Requirement
Set down every entry again exactly as it stands below.

Collected data entries:

--- --- ---

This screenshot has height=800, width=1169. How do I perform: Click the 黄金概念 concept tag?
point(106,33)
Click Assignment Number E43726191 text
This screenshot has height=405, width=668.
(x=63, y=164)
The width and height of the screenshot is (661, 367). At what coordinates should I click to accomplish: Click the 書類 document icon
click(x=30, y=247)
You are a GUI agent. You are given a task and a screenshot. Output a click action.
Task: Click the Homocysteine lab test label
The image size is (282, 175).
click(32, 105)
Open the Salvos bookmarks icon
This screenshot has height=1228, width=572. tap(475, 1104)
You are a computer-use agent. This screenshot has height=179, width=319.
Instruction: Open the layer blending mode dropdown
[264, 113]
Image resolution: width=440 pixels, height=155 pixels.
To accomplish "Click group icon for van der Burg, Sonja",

--- --- ---

Exercise output
This screenshot has height=800, width=1169. How do I perform: Click the 黄金概念 concept tag?
point(106,33)
Click Assignment Number E43726191 text
This screenshot has height=405, width=668.
(x=63, y=164)
The width and height of the screenshot is (661, 367). At what coordinates should I click to accomplish: Click the 書類 document icon
click(x=30, y=247)
You are a GUI agent. You are given a task and a screenshot. Output a click action.
Task: Click the Homocysteine lab test label
The image size is (282, 175).
click(32, 105)
Open the Salvos bookmarks icon
This screenshot has height=1228, width=572. tap(475, 1104)
You are a computer-use agent. This screenshot has height=179, width=319.
Instruction: Open the layer blending mode dropdown
[264, 113]
Image resolution: width=440 pixels, height=155 pixels.
To accomplish "Click group icon for van der Burg, Sonja",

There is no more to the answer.